Chociaż, marszałek Sejmu Szymon Hołownia wygasił mandaty posłów PiS oraz wezwał ich do powstrzymania się od wypełniania obowiązków, ci nie zamierzają się podporządkować. Cały czas biorą udział w pracach Sejmu i prawdopodobnie pojawią się także na sali plenarnej w przyszłym tygodniu. Ich obecność na najbliższym posiedzeniu będzie możliwa, ponieważ nie upłyną jeszcze decydujące dla nich terminy.

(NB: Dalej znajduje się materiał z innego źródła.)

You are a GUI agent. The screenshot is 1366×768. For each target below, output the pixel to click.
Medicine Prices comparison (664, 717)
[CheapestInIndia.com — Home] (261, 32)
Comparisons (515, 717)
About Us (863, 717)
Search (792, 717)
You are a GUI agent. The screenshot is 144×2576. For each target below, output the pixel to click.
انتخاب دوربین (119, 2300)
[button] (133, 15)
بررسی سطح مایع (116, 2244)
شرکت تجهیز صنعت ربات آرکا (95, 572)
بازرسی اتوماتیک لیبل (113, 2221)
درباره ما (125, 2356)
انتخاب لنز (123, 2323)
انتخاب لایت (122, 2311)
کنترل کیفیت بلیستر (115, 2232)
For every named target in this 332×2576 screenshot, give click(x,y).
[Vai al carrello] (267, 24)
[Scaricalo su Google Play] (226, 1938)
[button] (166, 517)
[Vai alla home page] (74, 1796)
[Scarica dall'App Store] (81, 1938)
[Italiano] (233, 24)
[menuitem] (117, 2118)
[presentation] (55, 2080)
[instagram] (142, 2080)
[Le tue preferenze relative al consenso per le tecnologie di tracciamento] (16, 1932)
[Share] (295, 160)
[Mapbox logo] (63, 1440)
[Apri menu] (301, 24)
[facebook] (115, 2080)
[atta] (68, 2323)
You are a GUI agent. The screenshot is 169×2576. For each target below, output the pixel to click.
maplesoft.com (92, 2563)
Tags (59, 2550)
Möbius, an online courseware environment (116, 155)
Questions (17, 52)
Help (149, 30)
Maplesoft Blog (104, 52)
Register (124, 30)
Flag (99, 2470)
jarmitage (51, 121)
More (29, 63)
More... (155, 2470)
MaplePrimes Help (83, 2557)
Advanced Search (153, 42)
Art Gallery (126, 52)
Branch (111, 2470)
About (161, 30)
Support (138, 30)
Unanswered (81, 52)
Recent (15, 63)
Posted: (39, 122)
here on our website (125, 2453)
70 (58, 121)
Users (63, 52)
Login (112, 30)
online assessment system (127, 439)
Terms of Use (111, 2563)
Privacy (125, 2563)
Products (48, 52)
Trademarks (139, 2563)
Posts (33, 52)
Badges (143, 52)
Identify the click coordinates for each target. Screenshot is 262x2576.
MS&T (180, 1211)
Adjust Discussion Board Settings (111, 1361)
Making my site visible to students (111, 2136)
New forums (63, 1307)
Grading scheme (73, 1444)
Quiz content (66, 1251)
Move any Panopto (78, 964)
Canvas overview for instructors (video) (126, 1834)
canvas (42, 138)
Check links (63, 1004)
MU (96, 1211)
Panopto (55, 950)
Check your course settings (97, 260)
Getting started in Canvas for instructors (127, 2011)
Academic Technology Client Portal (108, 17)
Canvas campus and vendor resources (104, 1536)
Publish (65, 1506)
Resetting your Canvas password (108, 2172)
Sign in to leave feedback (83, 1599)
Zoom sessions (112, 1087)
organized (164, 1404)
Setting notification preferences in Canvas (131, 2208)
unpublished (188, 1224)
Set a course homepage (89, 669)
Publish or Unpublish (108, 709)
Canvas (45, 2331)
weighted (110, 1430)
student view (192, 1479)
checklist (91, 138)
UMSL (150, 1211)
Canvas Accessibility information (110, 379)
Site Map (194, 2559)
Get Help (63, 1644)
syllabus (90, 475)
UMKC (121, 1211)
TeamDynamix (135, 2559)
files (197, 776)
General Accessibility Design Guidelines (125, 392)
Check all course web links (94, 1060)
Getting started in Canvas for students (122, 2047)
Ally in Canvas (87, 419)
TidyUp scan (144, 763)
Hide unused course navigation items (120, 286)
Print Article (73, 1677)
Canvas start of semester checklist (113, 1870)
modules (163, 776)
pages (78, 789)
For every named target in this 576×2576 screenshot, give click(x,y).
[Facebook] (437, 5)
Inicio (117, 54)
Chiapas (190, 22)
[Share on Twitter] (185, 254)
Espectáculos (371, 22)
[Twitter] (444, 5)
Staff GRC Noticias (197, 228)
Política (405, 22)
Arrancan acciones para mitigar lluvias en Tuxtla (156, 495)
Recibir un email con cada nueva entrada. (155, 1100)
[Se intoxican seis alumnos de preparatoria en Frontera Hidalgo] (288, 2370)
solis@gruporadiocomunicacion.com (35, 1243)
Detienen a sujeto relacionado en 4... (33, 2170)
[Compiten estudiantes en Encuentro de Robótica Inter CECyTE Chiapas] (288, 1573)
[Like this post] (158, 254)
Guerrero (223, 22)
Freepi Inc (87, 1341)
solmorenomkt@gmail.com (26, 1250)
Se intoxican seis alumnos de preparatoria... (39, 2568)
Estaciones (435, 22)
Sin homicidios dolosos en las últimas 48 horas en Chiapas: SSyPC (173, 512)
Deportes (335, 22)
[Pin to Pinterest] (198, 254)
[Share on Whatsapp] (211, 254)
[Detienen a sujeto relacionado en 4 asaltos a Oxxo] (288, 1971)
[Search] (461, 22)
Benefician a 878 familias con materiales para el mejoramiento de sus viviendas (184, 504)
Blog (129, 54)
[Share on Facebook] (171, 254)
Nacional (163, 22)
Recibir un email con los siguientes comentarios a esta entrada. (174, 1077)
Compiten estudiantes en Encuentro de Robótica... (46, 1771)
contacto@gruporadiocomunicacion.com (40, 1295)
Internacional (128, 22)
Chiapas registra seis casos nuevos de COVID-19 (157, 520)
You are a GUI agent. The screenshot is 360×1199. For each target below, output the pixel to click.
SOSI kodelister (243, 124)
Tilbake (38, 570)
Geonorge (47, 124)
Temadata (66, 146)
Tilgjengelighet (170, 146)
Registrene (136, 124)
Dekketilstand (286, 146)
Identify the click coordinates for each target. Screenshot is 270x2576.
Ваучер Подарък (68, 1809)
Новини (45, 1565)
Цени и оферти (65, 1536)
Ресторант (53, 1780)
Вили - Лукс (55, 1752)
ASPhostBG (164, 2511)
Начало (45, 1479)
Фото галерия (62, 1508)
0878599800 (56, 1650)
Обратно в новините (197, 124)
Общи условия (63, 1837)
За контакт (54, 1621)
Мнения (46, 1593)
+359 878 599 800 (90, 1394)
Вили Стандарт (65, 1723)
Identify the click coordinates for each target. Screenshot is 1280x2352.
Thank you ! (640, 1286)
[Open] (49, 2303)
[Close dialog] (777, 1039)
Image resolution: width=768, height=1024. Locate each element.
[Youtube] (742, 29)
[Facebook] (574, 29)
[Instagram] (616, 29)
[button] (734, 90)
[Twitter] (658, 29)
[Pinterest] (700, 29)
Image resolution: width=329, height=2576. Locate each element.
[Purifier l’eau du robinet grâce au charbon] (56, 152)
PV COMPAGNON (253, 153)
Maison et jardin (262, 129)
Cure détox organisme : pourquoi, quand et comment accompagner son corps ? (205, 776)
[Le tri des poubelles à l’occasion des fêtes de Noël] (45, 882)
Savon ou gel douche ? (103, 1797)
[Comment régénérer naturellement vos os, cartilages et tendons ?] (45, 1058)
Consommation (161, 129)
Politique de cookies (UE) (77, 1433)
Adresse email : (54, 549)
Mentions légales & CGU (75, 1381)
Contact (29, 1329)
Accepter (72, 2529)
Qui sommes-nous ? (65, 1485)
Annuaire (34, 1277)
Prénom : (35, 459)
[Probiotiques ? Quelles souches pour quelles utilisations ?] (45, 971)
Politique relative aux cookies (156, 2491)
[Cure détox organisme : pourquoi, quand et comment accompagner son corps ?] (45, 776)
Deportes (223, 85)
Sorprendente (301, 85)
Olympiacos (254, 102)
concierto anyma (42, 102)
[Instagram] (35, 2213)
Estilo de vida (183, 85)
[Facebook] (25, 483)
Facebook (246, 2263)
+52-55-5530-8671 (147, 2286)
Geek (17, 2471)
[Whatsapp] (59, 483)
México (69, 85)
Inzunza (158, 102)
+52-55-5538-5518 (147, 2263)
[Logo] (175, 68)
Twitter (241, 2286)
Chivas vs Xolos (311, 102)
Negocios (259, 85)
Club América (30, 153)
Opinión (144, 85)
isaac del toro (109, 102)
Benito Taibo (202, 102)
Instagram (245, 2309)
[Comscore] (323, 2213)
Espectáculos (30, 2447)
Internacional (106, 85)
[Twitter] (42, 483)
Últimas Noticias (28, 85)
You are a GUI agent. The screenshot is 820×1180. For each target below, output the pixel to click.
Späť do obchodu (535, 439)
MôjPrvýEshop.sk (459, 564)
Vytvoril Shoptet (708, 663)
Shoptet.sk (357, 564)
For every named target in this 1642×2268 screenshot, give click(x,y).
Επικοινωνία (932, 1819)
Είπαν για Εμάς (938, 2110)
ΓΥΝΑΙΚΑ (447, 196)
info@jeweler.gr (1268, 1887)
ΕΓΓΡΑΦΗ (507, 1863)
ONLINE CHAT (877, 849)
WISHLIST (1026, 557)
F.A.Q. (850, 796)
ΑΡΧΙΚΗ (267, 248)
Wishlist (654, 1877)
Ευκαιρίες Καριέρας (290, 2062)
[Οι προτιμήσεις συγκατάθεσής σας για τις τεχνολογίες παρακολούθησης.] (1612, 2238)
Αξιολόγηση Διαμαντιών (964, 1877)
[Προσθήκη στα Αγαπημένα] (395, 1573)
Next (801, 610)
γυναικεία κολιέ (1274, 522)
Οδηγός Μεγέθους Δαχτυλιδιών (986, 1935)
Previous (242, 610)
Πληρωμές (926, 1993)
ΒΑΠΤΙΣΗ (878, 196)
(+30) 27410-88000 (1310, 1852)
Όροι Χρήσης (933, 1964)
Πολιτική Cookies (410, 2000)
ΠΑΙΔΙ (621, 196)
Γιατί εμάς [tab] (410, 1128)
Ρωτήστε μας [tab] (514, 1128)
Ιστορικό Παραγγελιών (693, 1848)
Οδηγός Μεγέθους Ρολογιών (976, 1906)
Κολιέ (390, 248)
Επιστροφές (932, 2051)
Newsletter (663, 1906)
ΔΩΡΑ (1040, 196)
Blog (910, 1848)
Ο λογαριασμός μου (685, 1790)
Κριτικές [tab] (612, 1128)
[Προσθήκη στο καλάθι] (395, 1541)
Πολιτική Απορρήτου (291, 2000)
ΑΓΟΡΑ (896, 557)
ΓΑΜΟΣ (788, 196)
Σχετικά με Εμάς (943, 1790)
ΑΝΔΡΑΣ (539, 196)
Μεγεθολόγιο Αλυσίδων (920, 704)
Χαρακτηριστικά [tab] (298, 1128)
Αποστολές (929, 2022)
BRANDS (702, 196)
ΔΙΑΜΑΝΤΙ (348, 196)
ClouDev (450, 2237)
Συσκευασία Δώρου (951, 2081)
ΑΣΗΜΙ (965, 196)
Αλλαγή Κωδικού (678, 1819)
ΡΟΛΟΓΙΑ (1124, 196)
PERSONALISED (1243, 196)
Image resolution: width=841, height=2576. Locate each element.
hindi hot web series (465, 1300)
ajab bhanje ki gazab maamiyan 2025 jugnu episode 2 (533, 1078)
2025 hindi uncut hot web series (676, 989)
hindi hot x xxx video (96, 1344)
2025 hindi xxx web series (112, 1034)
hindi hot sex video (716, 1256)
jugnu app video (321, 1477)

Terminy w sprawie Kamińskiego i Wąsika
Wszystko dlatego, że postanowienie marszałka w sprawie mandatów poselskich Wąsika i Kamińskiego, zostało zaskarżone do Sądu Najwyższego. Nie dotarło jednak jeszcze do tej instytucji i dojdzie do tego dopiero w środę 4 stycznia, ponieważ SN we wtorek 2 stycznia nadal nie pracuje, korzystając z ustawowego terminu wolnego. Następnie będzie on miał 7 dni na rozpatrzenie odwołań ws. poprawności wygaszenia. Termin dla Izby Kontroli Nadzwyczajnej SN zacznie biec w czwartek 4 stycznia. Upłynie więc 11 stycznia.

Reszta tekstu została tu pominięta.